Para comprender cómo lograr que la innovación se consolide, el proyecto analizará el proceso de “anclaje”. Este término describe la manera en que una innovación fortalece sus bases tecnológicas, expande sus redes de actores involucrados y se integra progresivamente en las instituciones que pueden brindar el respaldo necesario. Aguerre enfatizó que la propuesta técnica por sí sola no es suficiente, ya que es imprescindible generar un contexto favorable y de apoyo institucional para que el modelo funcione. Por ello, la investigación se centrará en el desarrollo de redes institucionales y en la identificación de las barreras y conflictos que surgen cuando una experiencia exitosa a pequeña escala intenta implementarse para miles de productores.
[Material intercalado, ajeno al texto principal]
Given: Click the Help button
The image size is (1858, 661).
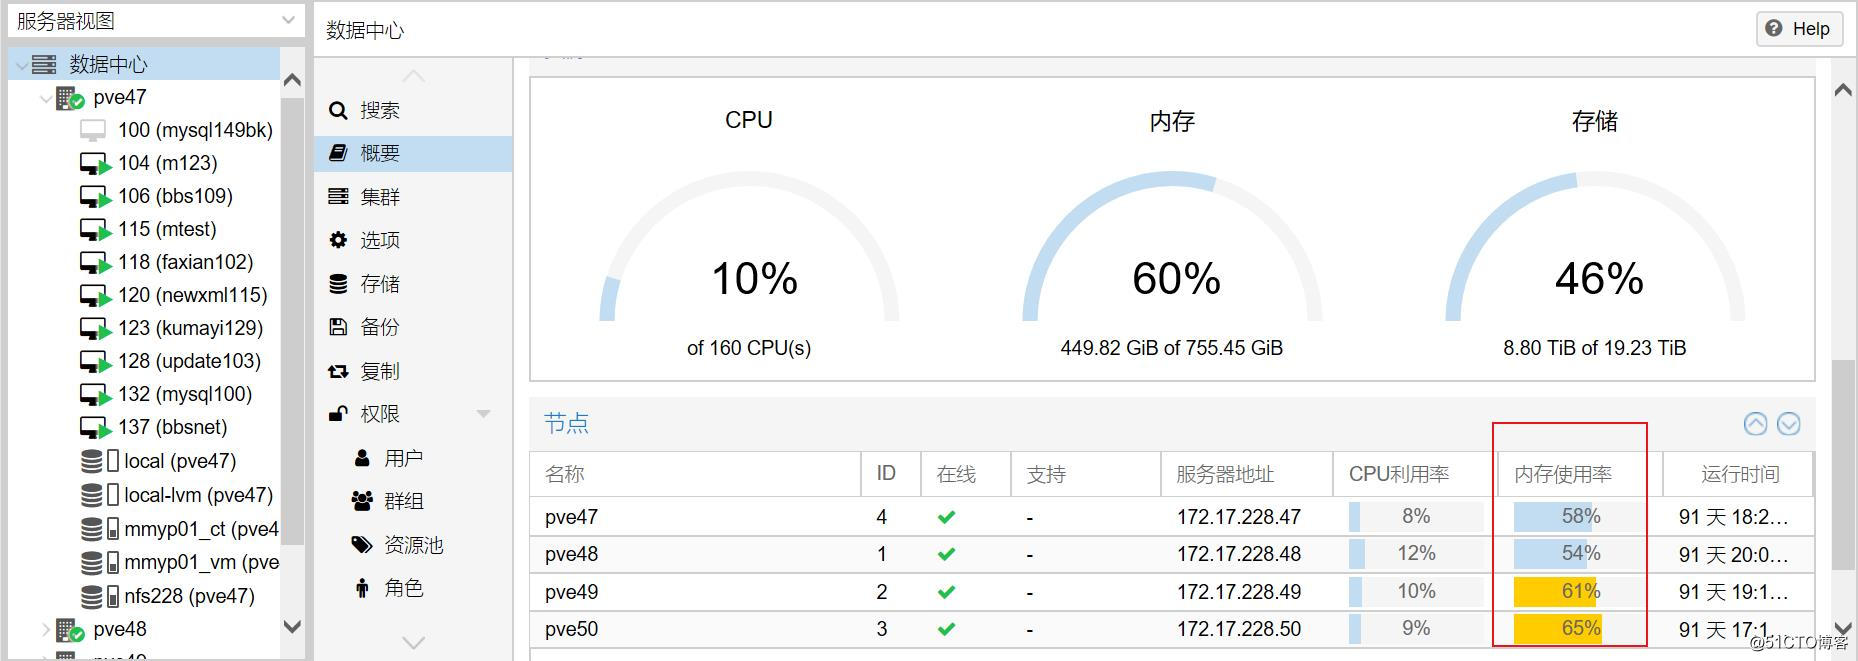Looking at the screenshot, I should pos(1799,29).
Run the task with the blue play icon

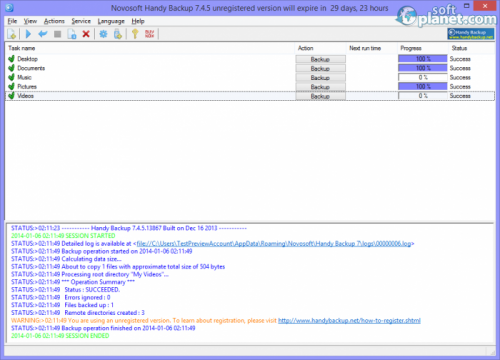(28, 34)
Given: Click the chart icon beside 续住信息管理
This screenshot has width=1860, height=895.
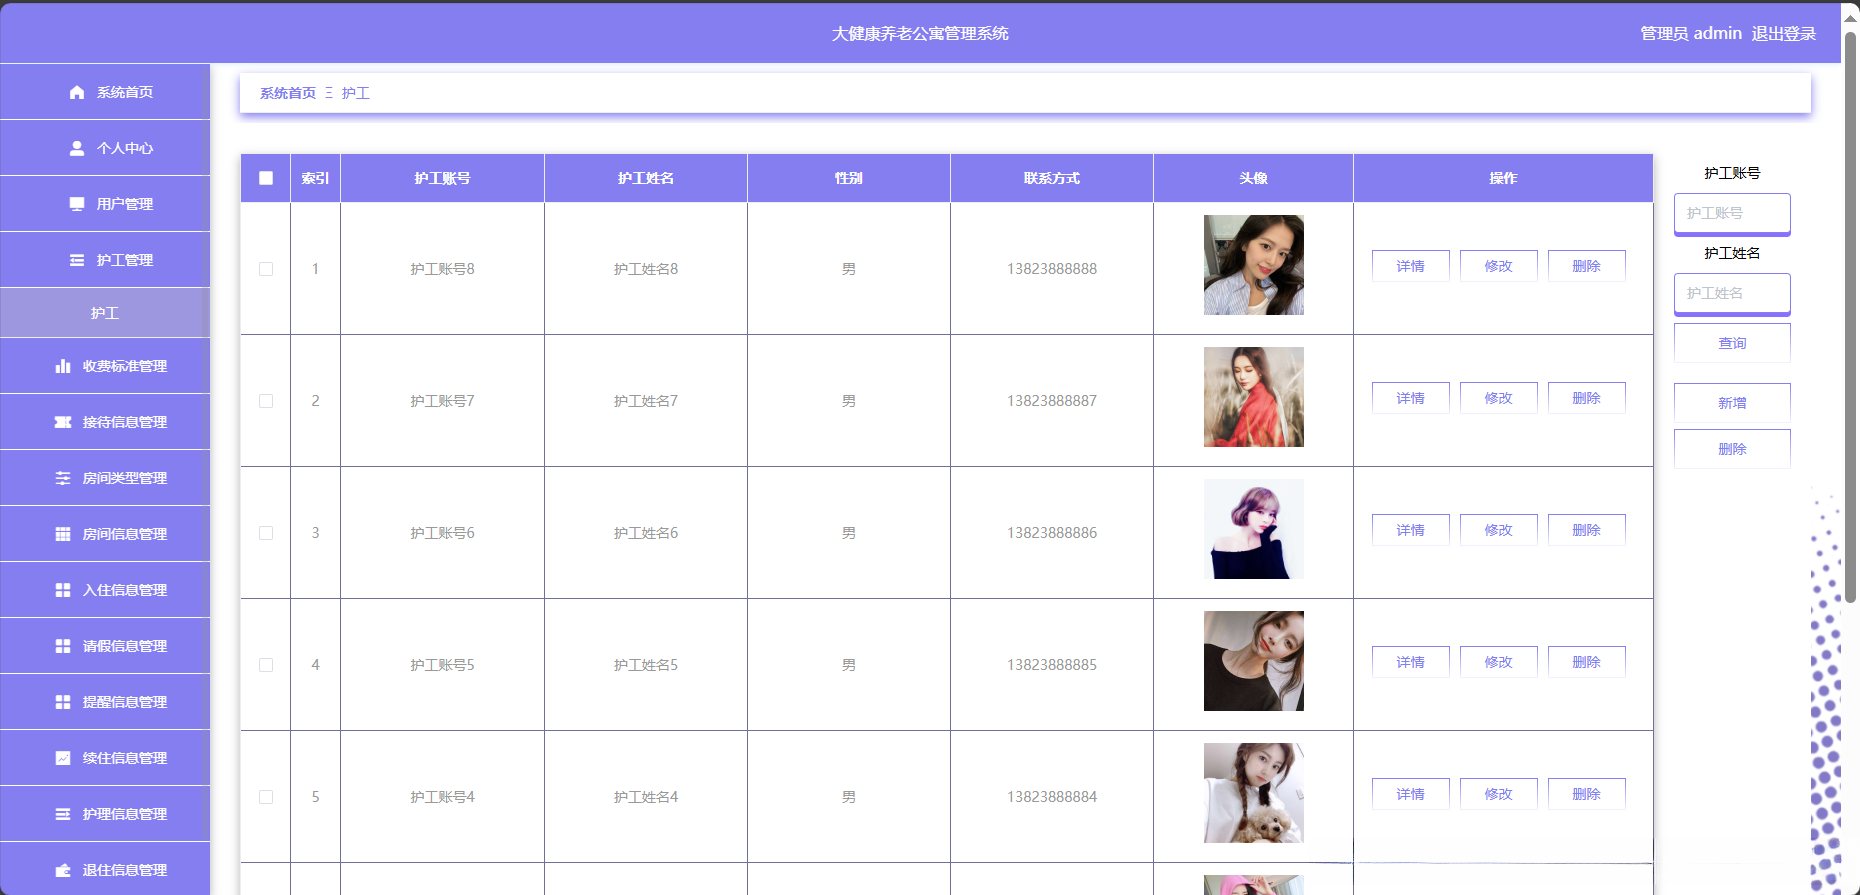Looking at the screenshot, I should pos(63,758).

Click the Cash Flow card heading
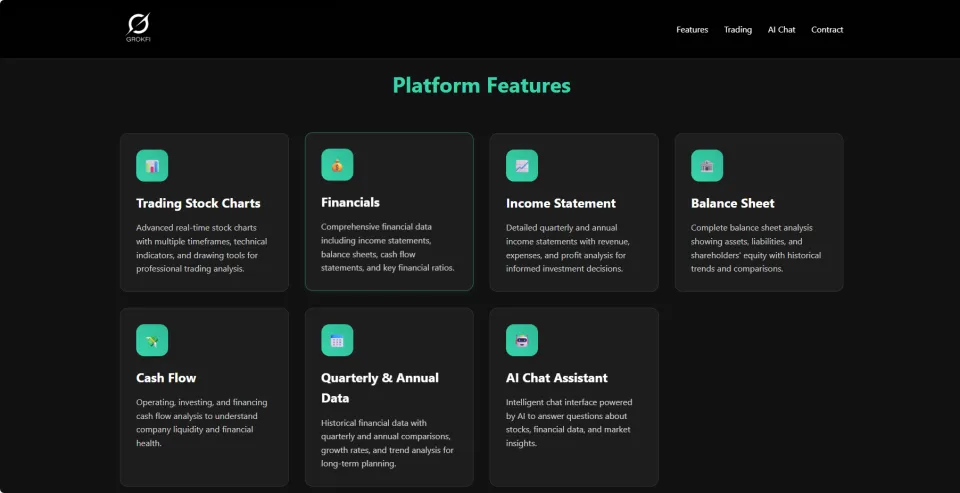(x=166, y=378)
Por su parte, Mariela Bianco señaló que esta iniciativa es una continuación de investigaciones previas, incluyendo el trabajo de doctorado de Aguerre, que confirmó la existencia del nicho sociotécnico en la ganadería sobre campo natural. El enfoque actual se centra en comprender los mecanismos que pueden impulsar una transición hacia sistemas productivos más sostenibles. Bianco destacó que el estudio tiene el valor agregado de desarrollarse en tiempo real y en condiciones productivas concretas, evitando el entorno controlado de una estación experimental para trabajar directamente en un contexto productivo real y bajo el marco de una política pública vigente.
Dada la complejidad del fenómeno, el equipo utilizará una combinación de herramientas cuantitativas y cualitativas, integrando conocimientos de diversas disciplinas. Bianco remarcó que la sostenibilidad en la ganadería no puede resolverse únicamente desde la producción animal, sino que requiere una mirada interdisciplinaria que incluya la sociología y la ciencia política.
Finalmente, las investigadoras aspiran a que los resultados de este proyecto de 48 meses sirvan como insumo fundamental para el diseño de futuras políticas públicas. El objetivo es identificar los factores que favorecen o dificultan la expansión de estas innovaciones para lograr una ganadería más resiliente, sostenible y competitiva ante las demandas de los mercados internacionales. El proyecto también contemplará la formación de recursos humanos, incluyendo financiamiento para estudiantes de maestría que se integrarán al equipo de investigación.